La squadra è famosa per il suo gioco veloce, l’abilità di apertura (che ricorda il “Running Rugby”) e, naturalmente, per i suoi campioni che hanno lasciato un segno indelebile nella storia del rugby mondiale. Tuttavia, ciò che colpisce di più è il legame profondo tra la squadra e i suoi tifosi: una comunità unita dai colori blu navy e bianco, e dal simbolo del Cardo (Thistle).

Il rituale: cornamuse e inno

Non c’è niente di paragonabile all’emozione che si prova al Murrayfield nei minuti che precedono il calcio d’inizio. Quando il silenzio avvolge lo stadio e le Cornamuse delle forze armate scozzesi iniziano a suonare le prime note di Highland Cathedral o dell’inno nazionale, è impossibile non avere la pelle d’oca.

L’inno nazionale scozzese, “Flower of Scotland”, è un canto di sfida e di memoria che celebra le vittorie contro gli inglesi. Quando 67.000 spettatori lo cantano a squarciagola, si crea una barriera sonora quasi inespugnabile per le squadre avversarie. È il momento in cui il rugby si trasforma in un autentico folclore celtico.

Murrayfield Stadium: la fortezza di Edimburgo

Il Murrayfield non è solo uno stadio; è il vero cuore del rugby scozzese. Situato appena a ovest del centro di Edimburgo, è uno degli impianti più moderni e capienti d’Europa. Ma per visitarlo, serve un po’ di strategia.

Per i tifosi in viaggio, il “giorno della partita” inizia nei pub della zona, come l’iconico Murrayfield Hotel o nei locali di Corstorphine, dove le tifoserie si mescolano in un’atmosfera di festa controllata. Raggiungere lo stadio è facile grazie alla linea del tram di Edimburgo, che collega direttamente il centro città (Princes Street) allo stadio.

Se volete avere una visione completa dell’impianto, della sala trofei e degli spogliatoi delle squadre, vi consigliamo di prenotare il Stadium Tour, disponibile anche nei giorni senza partita. Per informazioni tecniche, storia architettonica e dettagli sui posti a sedere, visitate la pagina dedicata allo Stadio Murrayfield di Edimburgo.

Vivere Edimburgo: la città e il rugby

Il 6 Nazioni è davvero il momento ideale per visitare Edimburgo. La città si trasforma in un festone di colori e allegria.
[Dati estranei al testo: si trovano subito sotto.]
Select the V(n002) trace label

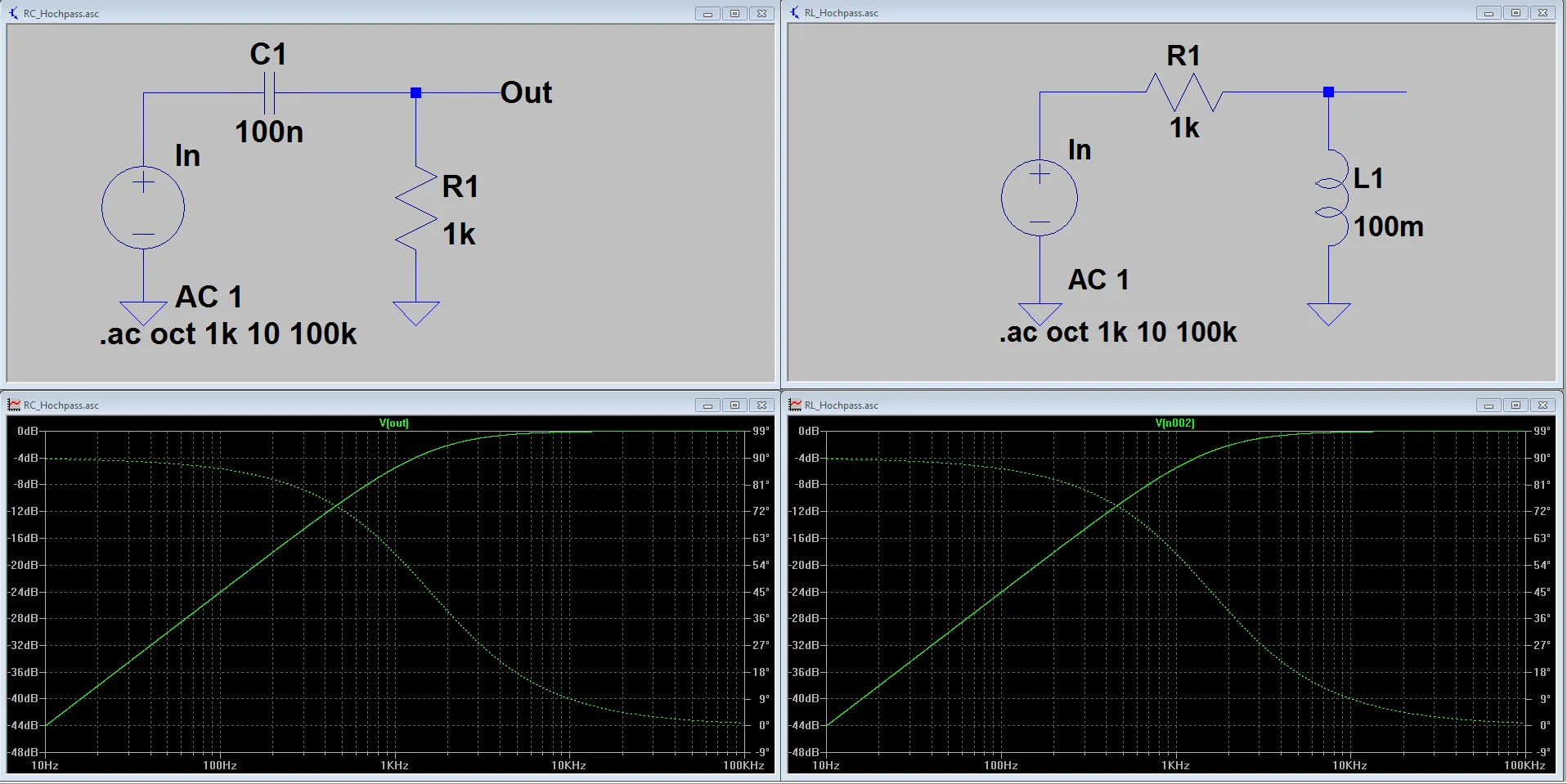point(1174,423)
La sera prima della partita (o dopo), il Royal Mile e le strade della Old Town si riempiono di tifosi che cantano e si divertono.
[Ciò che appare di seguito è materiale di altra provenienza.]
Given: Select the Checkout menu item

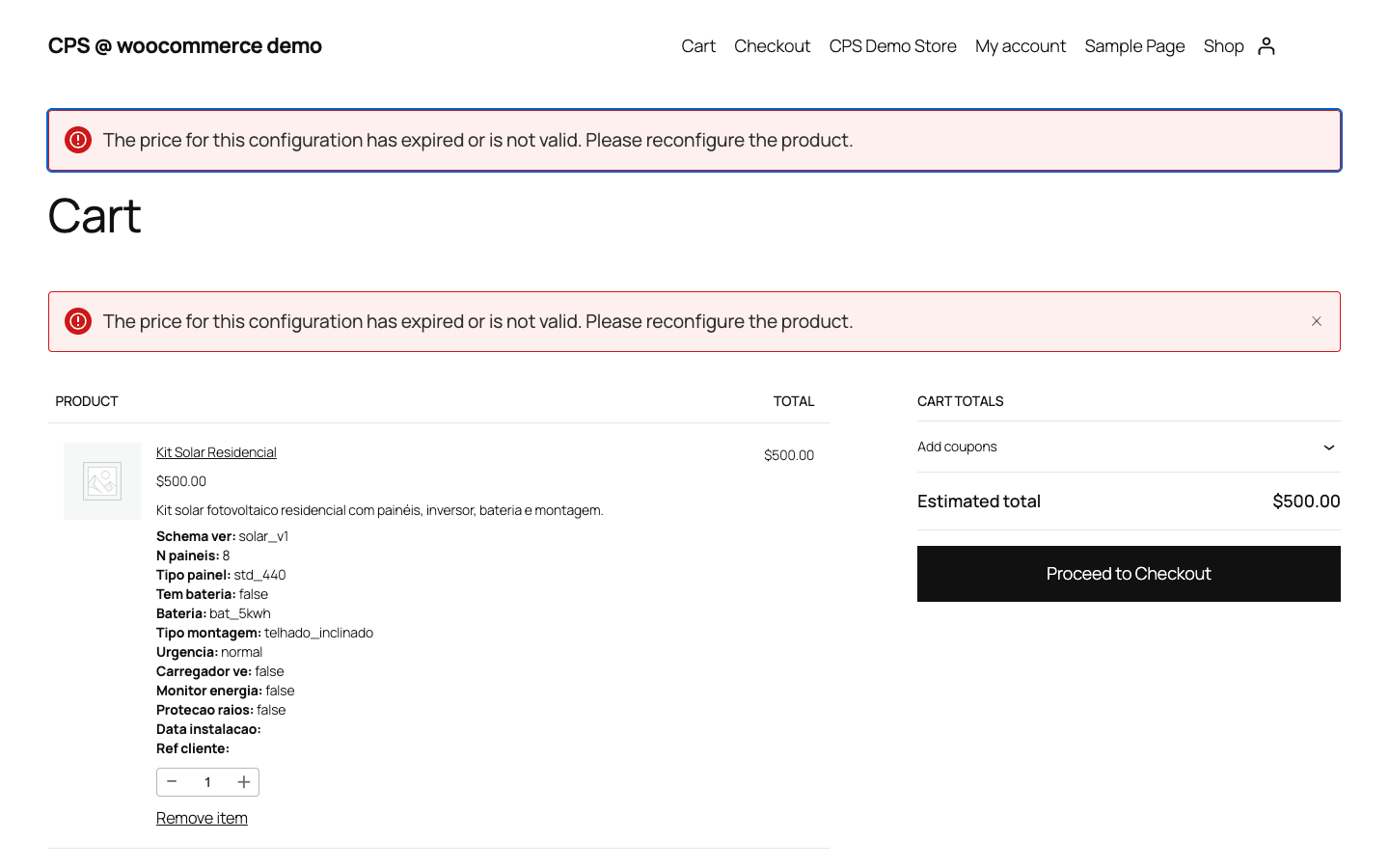Looking at the screenshot, I should click(x=772, y=45).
Se siete in viaggio per vedere la Scozia in campo, non limitatevi solo allo stadio. Scoprite i pub tradizionali dove si suona musica folk (un’esperienza che ricorda i pub irlandesi) e capirete perché la Scozia, proprio come l’Irlanda, è una nazione dove la cultura orale e la musica sono parte integrante dell’identità nazionale.

Consigli per la trasferta

La Scozia è molto accogliente, ma il clima può essere un po’ imprevedibile. Vestitevi a strati e indossate scarpe comode per spostarvi tra il centro e lo stadio.